Увидела наконец и часы, которые целый месяц будут и днем и ночью отсчитывать минуты моего пребывания на территории загадочного шведа. Я вскоре выучу их замысловатый код.
Недалеко от церковной ограды почти всегда лежат свежие цветы. Место, где убили Улафа Пальме. Напоминание о трагедии (памятника тогда еще не было), пока никем не забытой.
В доме на Дроттинггатан мне предстоит многое узнать о мире и о себе. И в самые тяжелые минуты таинственная аура этих многое повидавших стен будет поддерживать мою духовную сосредоточенность, заряжать особой эмоциональной энергией и с помощью ангелов Сведенборга укреплять слабые силы для постижения непостижимого.
Я и сейчас, четверть века спустя, вспоминаю с благодарностью самый первый разговор о Нем, когда никаких планов на научные занятия не было и в помине, но мистика Сведенборга уже подавала первые, едва уловимые сигналы.
За год до получения гранта я посетила Музей-квартиру Стриндберга как обычная туристка с филологическим уклоном. В комнатах было пустовато, и я спросила у явно скучающего сотрудника про портрет Стриндберга, упомянутый Ибсеном. Отношения у писателей были сложные, но безумные глаза шведа так гипнотизировали Ибсена, что он, по его словам, не мог бы написать без них ни строчки. Все это я выпалила с явным акцентом, но хотя бы без грамматических ошибок.
Сотрудник уставился на меня в оцепенении, и я решила, что с перепугу что-то перепутала. Может, все было наоборот, и шла речь о портрете Ибсена, хотя вот уж у кого точно не безумные глаза. Первым очнулся швед. Он изучающе посмотрел на меня (мы обычно так смотрим на абитуриентов, когда слышим от них что-то сверхнеожиданное) и сказал ровным и скучным голосом: пишите «application» (специально пользуюсь этим английским словом, поскольку не сразу разобралась, о каком прошении идет речь).
«Вы ведь собираетесь изучать Стриндберга? Я не ошибся? Мы вам поможем. Видно, что вы уже успели в него погрузиться».
Ошибся, да еще как! У меня и в мыслях не было, не зная шведского, заниматься их национальным гением. И если историю с портретом можно принять за погружение, то оставим ее на профессиональной совести специалиста.
С такими мыслями я покидала музей.
Рассудительные шведскоговорящие друзья взглянули на это трезво. Они помогли составить заявку, вложили в конверт и отправили по указанному адресу.

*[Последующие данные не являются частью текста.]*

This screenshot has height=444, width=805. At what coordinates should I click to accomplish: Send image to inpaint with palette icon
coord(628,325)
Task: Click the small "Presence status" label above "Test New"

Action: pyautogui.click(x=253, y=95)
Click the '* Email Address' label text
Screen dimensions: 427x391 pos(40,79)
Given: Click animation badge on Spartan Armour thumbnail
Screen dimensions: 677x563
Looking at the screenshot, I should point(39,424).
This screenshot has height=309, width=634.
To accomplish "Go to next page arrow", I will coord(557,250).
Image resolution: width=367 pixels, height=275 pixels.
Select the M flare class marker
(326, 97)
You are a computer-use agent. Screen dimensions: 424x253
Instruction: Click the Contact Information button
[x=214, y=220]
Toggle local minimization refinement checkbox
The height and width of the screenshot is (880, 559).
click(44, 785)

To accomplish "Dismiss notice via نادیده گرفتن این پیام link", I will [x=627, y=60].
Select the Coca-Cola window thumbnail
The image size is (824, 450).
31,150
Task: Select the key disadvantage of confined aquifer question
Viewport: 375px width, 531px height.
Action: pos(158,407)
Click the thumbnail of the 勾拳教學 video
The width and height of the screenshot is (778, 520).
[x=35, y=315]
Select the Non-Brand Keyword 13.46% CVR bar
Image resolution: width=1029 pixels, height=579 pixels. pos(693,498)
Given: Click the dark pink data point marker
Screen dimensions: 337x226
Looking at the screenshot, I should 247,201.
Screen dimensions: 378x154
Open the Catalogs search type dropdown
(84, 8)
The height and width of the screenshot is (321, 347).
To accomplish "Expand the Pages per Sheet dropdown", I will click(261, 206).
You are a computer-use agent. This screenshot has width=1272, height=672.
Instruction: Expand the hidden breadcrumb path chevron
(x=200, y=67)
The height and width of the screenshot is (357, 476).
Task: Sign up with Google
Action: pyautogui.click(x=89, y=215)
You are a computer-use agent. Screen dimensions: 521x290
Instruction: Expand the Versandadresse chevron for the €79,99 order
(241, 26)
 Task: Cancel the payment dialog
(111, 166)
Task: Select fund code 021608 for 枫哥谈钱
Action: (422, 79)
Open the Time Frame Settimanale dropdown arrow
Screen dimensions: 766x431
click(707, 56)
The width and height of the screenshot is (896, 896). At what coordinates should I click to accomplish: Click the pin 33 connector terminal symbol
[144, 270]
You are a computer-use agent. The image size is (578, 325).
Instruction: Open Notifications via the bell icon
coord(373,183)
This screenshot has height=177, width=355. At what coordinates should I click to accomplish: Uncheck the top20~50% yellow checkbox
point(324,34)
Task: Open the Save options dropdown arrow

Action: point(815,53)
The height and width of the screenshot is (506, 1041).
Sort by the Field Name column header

Так все начиналось. В назначенный срок я получила бумагу из Шведского института, подтверждающую, что мне выделен грант для занятий Стриндбергом с бесплатным проживанием в течение месяца в комнате при Музее-квартире на Дроттинггатан, 85.
Разумеется, добросовестный сотрудник музея про мою «увлеченность» Стриндбергом понимал не хуже меня. Просто я оказалась в нужное время в неожиданно благоприятных для себя обстоятельствах.
Швецию, как и всю Европу, захлестнул восторг перед Россией после рухнувшей Берлинской стены. На Россию смотрели влюбленными глазами, строили маниловские планы на перспективы сотрудничества, расточали комплименты (вполне искренние) нашему искусству, бурно увлекаясь авангардом начала века.
Выходило, что у такой благорасположенности — глубокие исторические корни. С ссылкой на Ключевского вспоминали, что и Петр I готов был благословить дружеское взаимодействие с побежденным соседом. Прекрасную вы-ставку «От войны к миру», посвященную просвещенным монархам Екатерине II и Густаву III, с равной охотой посещали и в Петербурге и в Стокгольме.
Портрет Стриндберга работы легендарного Н. Кульбина вынесен на обложку сборника докладов по материалам проходившей в Москве международной конференции «Стриндберг и символизм». Эскиз театрального костюма Л. Поповой «Прозодежда актера № 3» в красно-синих тонах украсил наборы сувенирных кружек, выпущенных Музеем танца. Сподвижница Мейерхольда, Л. Попова предназначала свои конструктивистские костюмы для занятий биомеханикой. Растиражированное таким способом творчество безвременно угасшей «амазонки авангарда» сделало само имя доступным для многих.
Профессор славистики Нильс Оке Нильсен подарил мне одну из первых монографий о Елене Гуро, тоже трагически рано ушедшей из жизни.
С тем, что Швеции принадлежит особое место в биографии Бродского приходится сталкиваться на разных уровнях — от авторитетных исследовательских изысканий до мемуарных зарисовок, а то и расхожих апокрифов.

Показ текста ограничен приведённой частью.